■ **Document section**

- - - - - - -

PEP 665, take 2 -- A file format to list Python dependencies for reproducibility of an application

Are you saying you view url only for the direct case?

Right, but what’s wrong with that? As long as that lock file doesn’t leave the control of the environment then there shouldn’t be an issue. This implies the lock file is being shipped with closed-source code, so the potential of the lock file getting out with private URLs is going to be the least worrisome issue if the entire code base leaked.

In my work environment I don’t think having an internal URL for internal code is problematic.

I don’t see why installers can’t be instructed to prefer hitting indexes instead of URLs and making the URL the fallback.

But this actually sounds more like a locker policy/option to not insert URLs unless absolutely necessary. And so I would assume it would be controlled at that point and not at the installer level.

I assume you mean by having someone speak up? Otherwise I’m not quite sure how to explore this specifically beyond asking Twitter for feedback from a wider audience.

1 Like

Hello! I have implemented something that looks a lot like this format in a proposed pip resolve command: metadata-only resolve with new `pip resolve` command! by cosmicexplorer · Pull Request #10748 · pypa/pip · GitHub until @pf_moore noted that the JSON output I was hacking together felt a lot like this PEP. I’m getting more familiar with the specification atm, but I will almost definitely be modifying the output of the pip resolve command to produce this file format instead. It also may not be called pip resolve; instead pip install --dry-run --report was proposed as an alternative which I think I like more.

3 Likes

I wanted to announce that the PEP has been rejected (@pf_moore messaged me privately about it). The reason for the rejection is the lack of sdist support was seemingly enough to cause a lukewarm reception overall to the PEP. I am now going to go think about what an opinionated lock file would look like from me and consider implementing it as part of my mousebender project.

Thanks to everyone who provided feedback! Thanks to @frostming @sdispater for providing early feedback. Extra thanks to @frostming for writing a proof-of-concept locker. And a special thanks to my co-authors, @pradyunsg and @uranusjr .

- - - - - - -

■ **Records for this exercise**
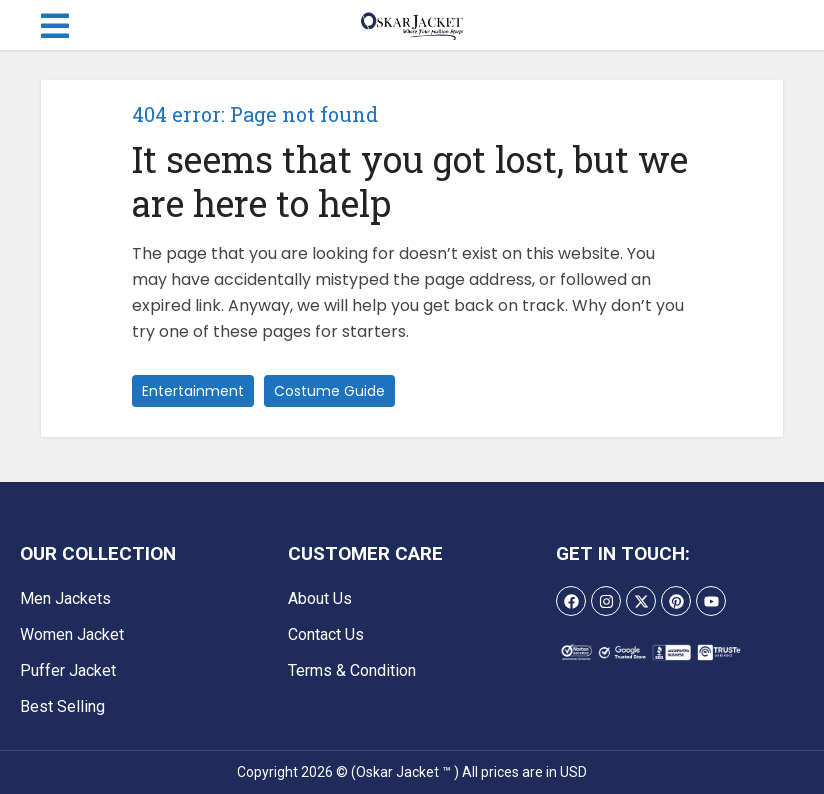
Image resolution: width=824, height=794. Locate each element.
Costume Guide (329, 391)
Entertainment (193, 391)
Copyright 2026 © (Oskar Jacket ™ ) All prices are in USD (412, 772)
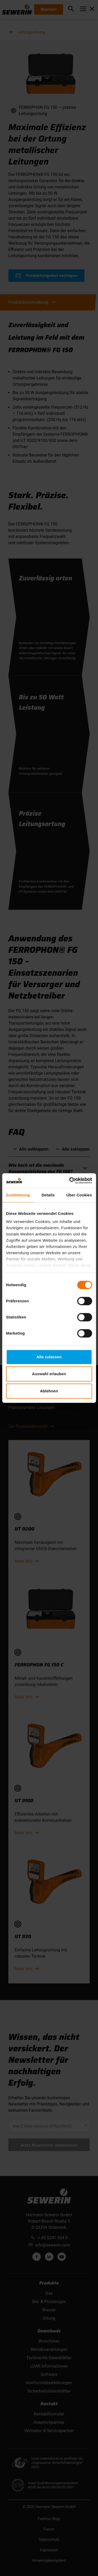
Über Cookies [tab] (79, 1195)
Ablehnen (49, 1391)
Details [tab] (48, 1195)
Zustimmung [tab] (18, 1195)
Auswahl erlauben (49, 1374)
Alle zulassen (48, 1357)
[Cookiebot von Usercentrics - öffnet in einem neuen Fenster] (70, 1180)
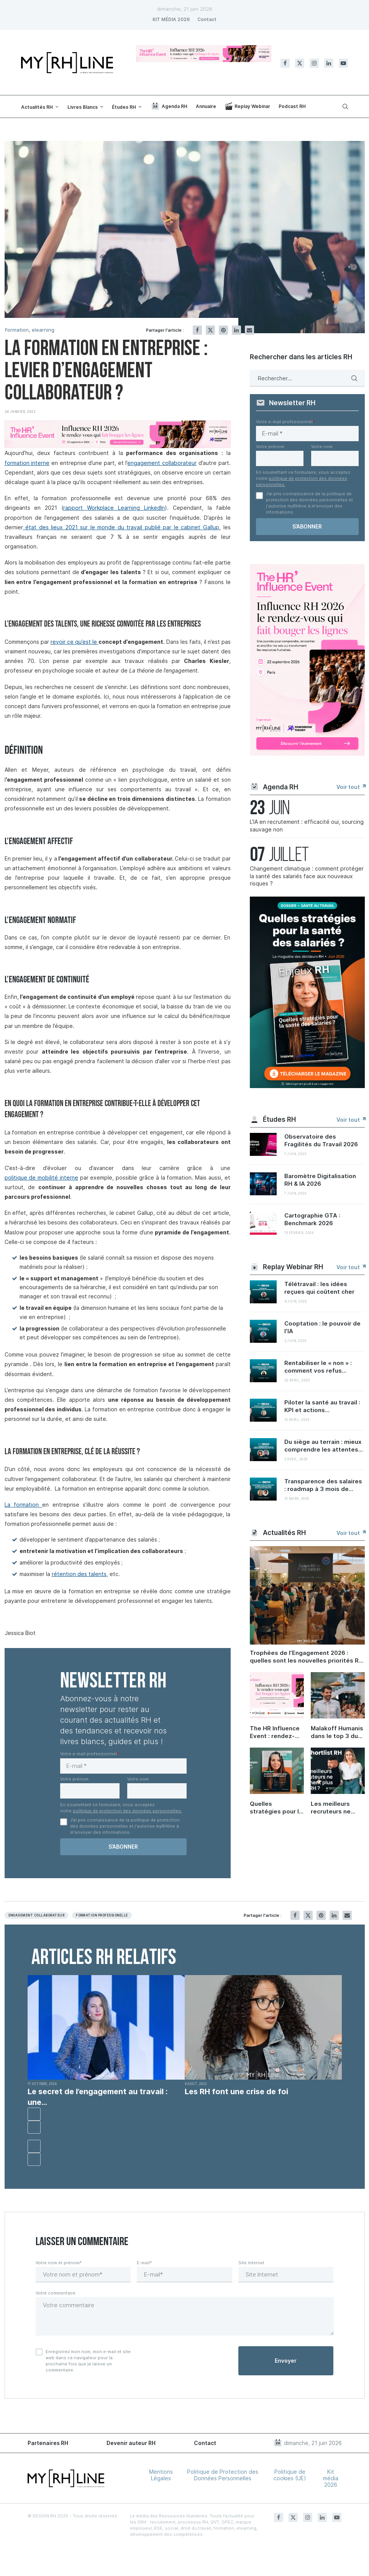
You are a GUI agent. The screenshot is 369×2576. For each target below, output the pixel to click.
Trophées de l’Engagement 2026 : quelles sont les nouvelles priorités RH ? (306, 1656)
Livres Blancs (82, 107)
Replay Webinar (247, 106)
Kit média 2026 (330, 2478)
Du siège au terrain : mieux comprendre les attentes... (323, 1445)
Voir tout (350, 787)
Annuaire (206, 106)
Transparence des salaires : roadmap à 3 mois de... (323, 1485)
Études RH (124, 107)
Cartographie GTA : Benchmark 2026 (312, 1219)
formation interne (27, 463)
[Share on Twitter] (210, 330)
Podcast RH (292, 106)
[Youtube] (343, 63)
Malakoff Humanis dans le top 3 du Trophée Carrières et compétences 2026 (337, 1732)
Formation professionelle (102, 1915)
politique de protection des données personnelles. (127, 1810)
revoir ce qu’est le (74, 641)
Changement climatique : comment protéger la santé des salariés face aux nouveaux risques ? (307, 876)
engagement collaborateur (162, 463)
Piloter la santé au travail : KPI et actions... (322, 1406)
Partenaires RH (48, 2443)
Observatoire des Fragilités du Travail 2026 (321, 1140)
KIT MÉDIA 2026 (171, 19)
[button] (34, 2114)
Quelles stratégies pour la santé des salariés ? (277, 1807)
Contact (206, 19)
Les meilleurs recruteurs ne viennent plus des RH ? (337, 1807)
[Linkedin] (328, 63)
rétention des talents (79, 1574)
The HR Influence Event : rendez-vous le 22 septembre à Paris (277, 1732)
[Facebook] (285, 63)
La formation (24, 1504)
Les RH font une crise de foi (236, 2091)
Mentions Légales (161, 2474)
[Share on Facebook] (197, 330)
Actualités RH (37, 107)
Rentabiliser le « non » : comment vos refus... (318, 1366)
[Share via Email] (249, 330)
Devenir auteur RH (131, 2443)
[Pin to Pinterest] (223, 330)
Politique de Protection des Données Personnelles (222, 2474)
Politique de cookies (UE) (290, 2474)
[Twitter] (299, 63)
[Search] (344, 106)
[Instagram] (314, 63)
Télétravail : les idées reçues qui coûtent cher (319, 1287)
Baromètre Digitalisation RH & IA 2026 (320, 1179)
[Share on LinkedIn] (236, 330)
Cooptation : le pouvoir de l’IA (322, 1327)
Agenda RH (169, 106)
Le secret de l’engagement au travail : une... (97, 2097)
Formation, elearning (29, 330)
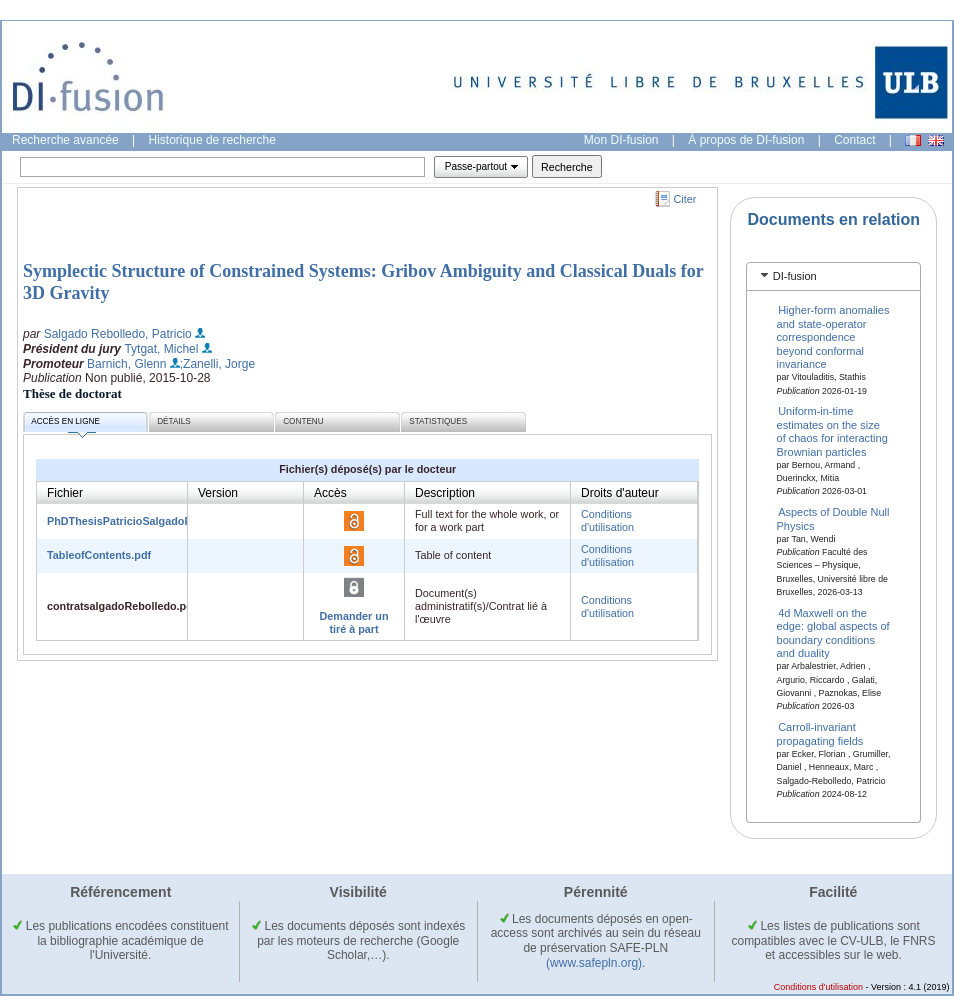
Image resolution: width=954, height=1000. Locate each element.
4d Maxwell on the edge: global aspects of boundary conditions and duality (833, 633)
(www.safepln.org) (594, 963)
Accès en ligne (65, 424)
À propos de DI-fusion (746, 140)
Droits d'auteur (620, 493)
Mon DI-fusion (621, 140)
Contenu (303, 421)
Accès (330, 493)
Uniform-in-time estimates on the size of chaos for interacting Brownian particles (832, 431)
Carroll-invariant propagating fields (820, 733)
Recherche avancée (65, 140)
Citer (685, 199)
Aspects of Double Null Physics (833, 518)
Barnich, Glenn (126, 364)
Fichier (65, 493)
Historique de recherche (212, 140)
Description (445, 493)
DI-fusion (795, 276)
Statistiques (438, 421)
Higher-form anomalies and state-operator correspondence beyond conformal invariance (833, 337)
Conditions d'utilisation (607, 520)
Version (218, 493)
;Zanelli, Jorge (217, 364)
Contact (854, 140)
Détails (174, 421)
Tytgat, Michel (161, 349)
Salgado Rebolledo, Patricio (118, 334)
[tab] (833, 276)
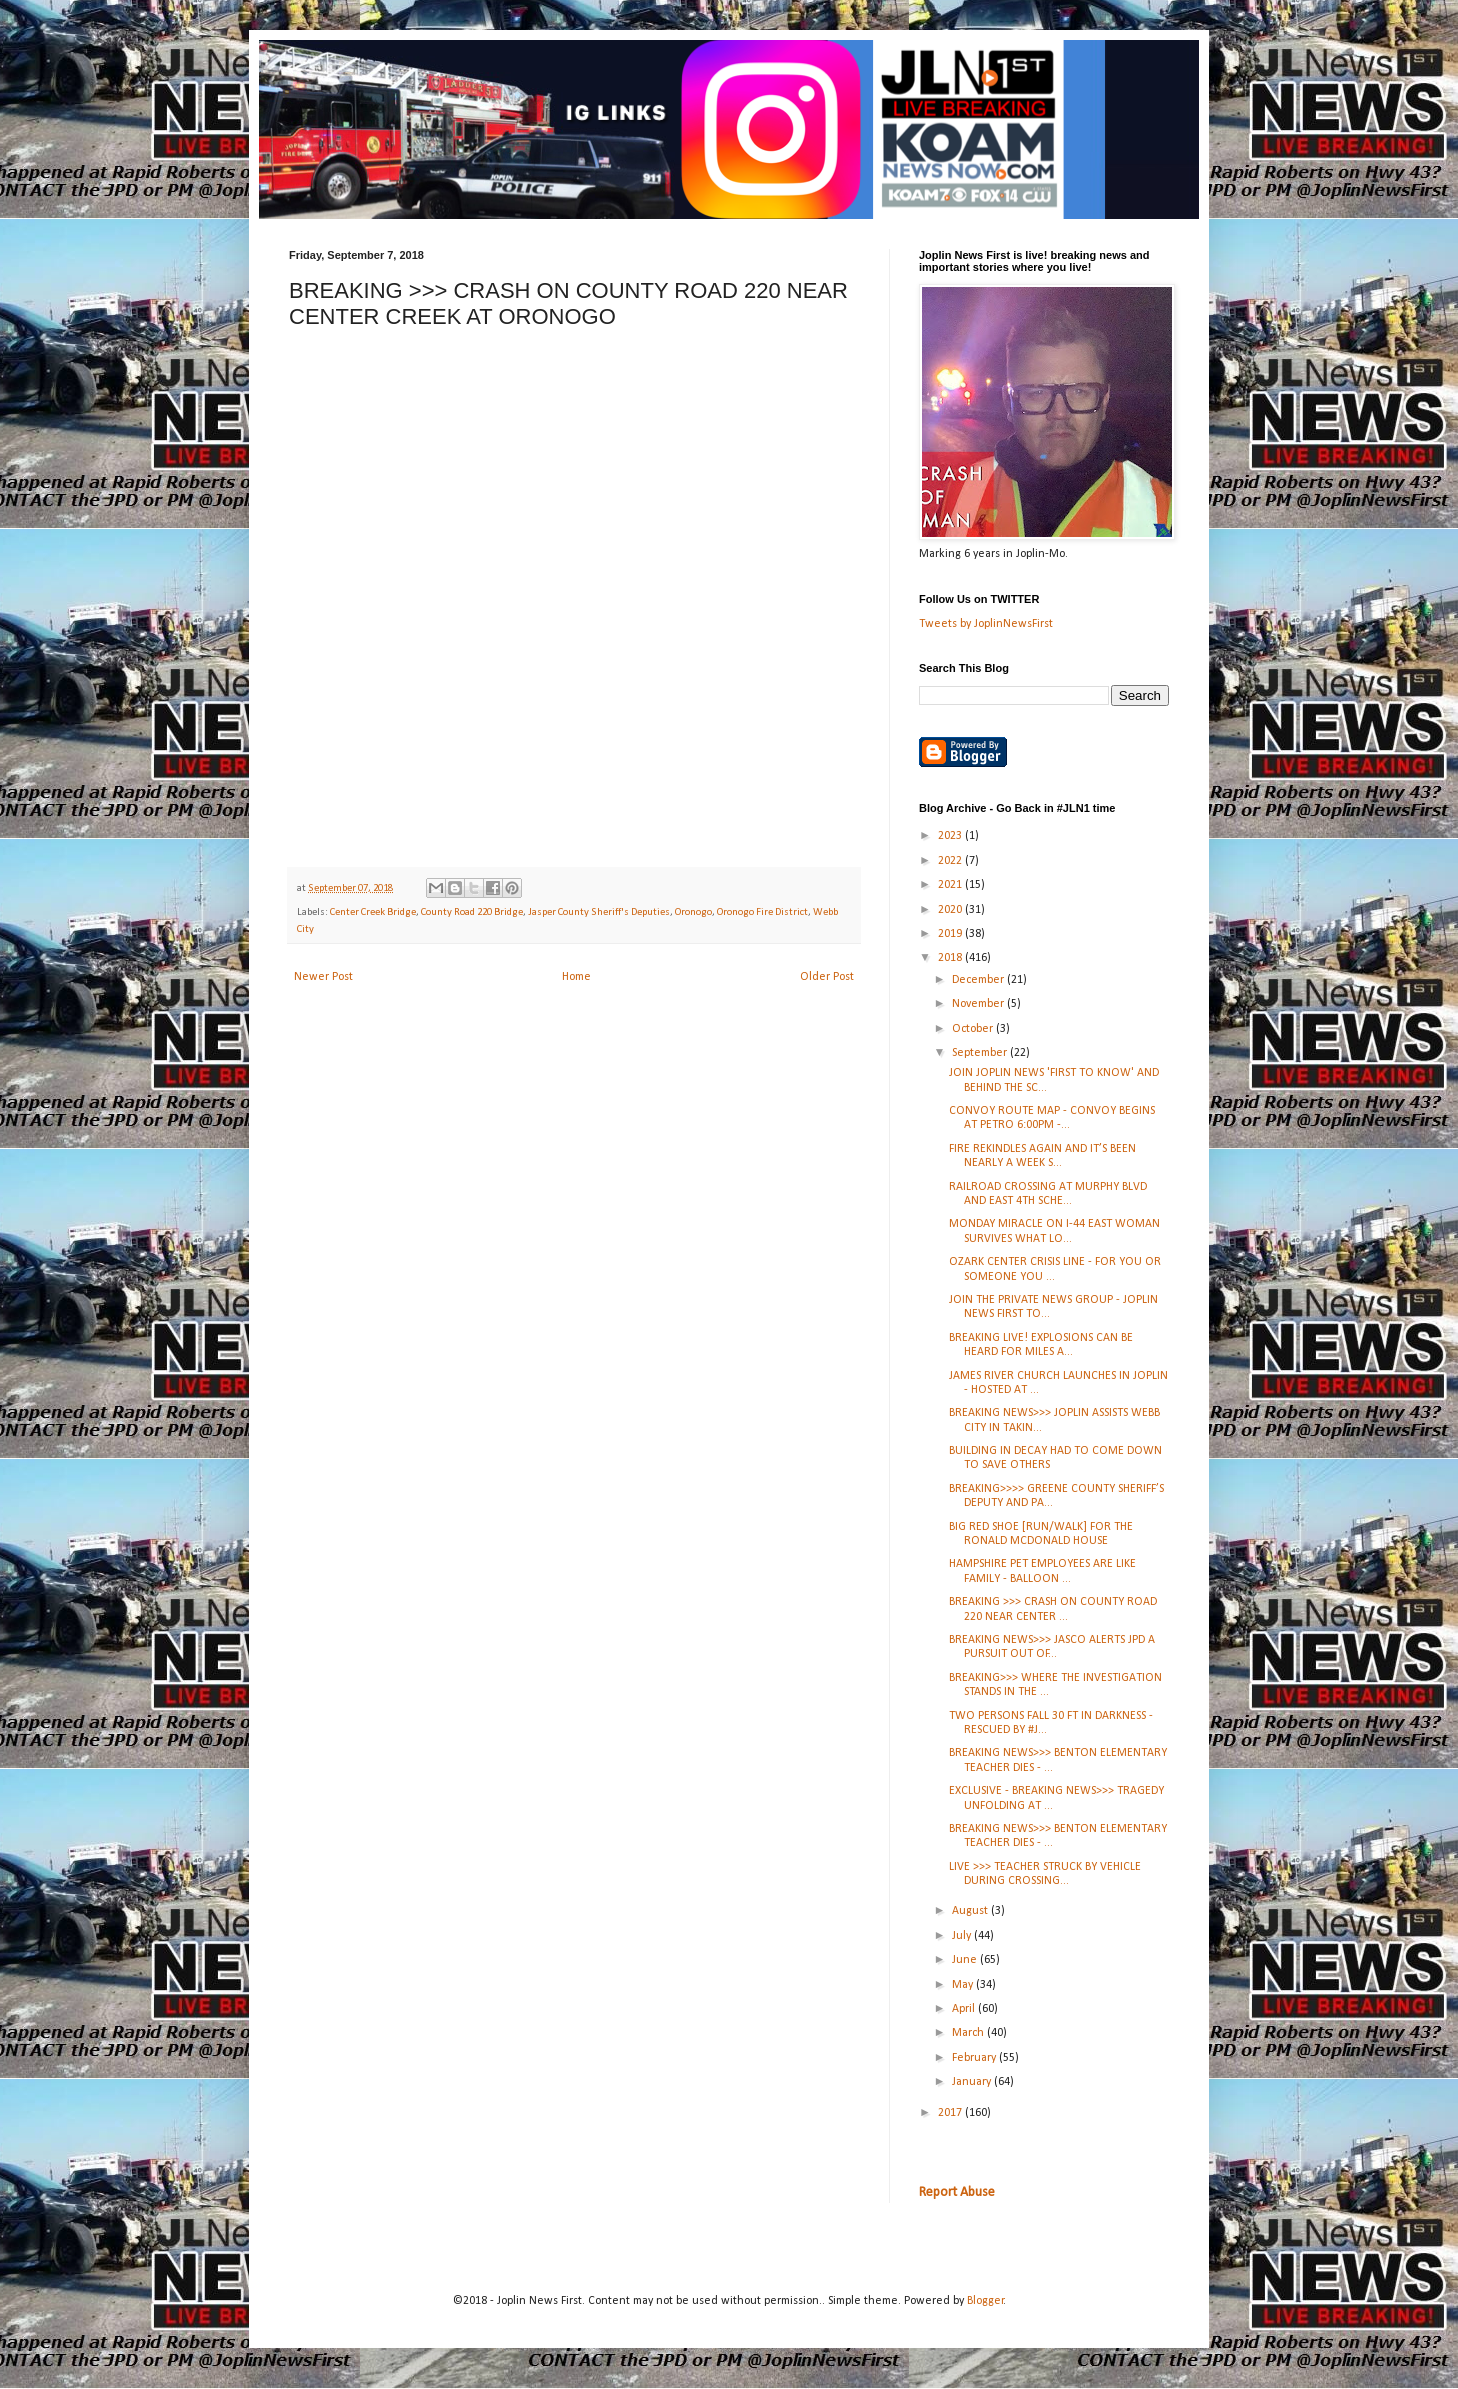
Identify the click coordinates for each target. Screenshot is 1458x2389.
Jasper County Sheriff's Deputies (599, 912)
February (975, 2058)
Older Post (827, 977)
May (964, 1985)
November (979, 1004)
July (963, 1936)
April (965, 2009)
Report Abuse (957, 2192)
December (979, 980)
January (973, 2082)
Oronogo (693, 912)
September (981, 1053)
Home (576, 977)
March (969, 2033)
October (974, 1029)
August (971, 1911)
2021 (951, 885)
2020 (951, 910)
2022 (951, 861)
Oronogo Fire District (762, 912)
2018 (951, 958)
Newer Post (323, 977)
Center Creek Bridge (373, 912)
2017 (951, 2113)
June (966, 1960)
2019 (951, 934)
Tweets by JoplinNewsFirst (986, 624)
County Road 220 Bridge (472, 912)
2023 (951, 836)
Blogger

- - - - - - -

■ **Tasks to carry out**
(A) In the PEP 665 thread, what reason is given for the PEP's rejection?
(B) Write out the records from the line with "Center Creek Bridge (373, 912)" up to and including the final line of the records.

■ **Final answers**
(A) The lack of sdist support seemingly caused a lukewarm reception overall.

(B)
Center Creek Bridge (373, 912)
2017 (951, 2113)
June (966, 1960)
2019 (951, 934)
Tweets by JoplinNewsFirst (986, 624)
County Road 220 Bridge (472, 912)
2023 (951, 836)
Blogger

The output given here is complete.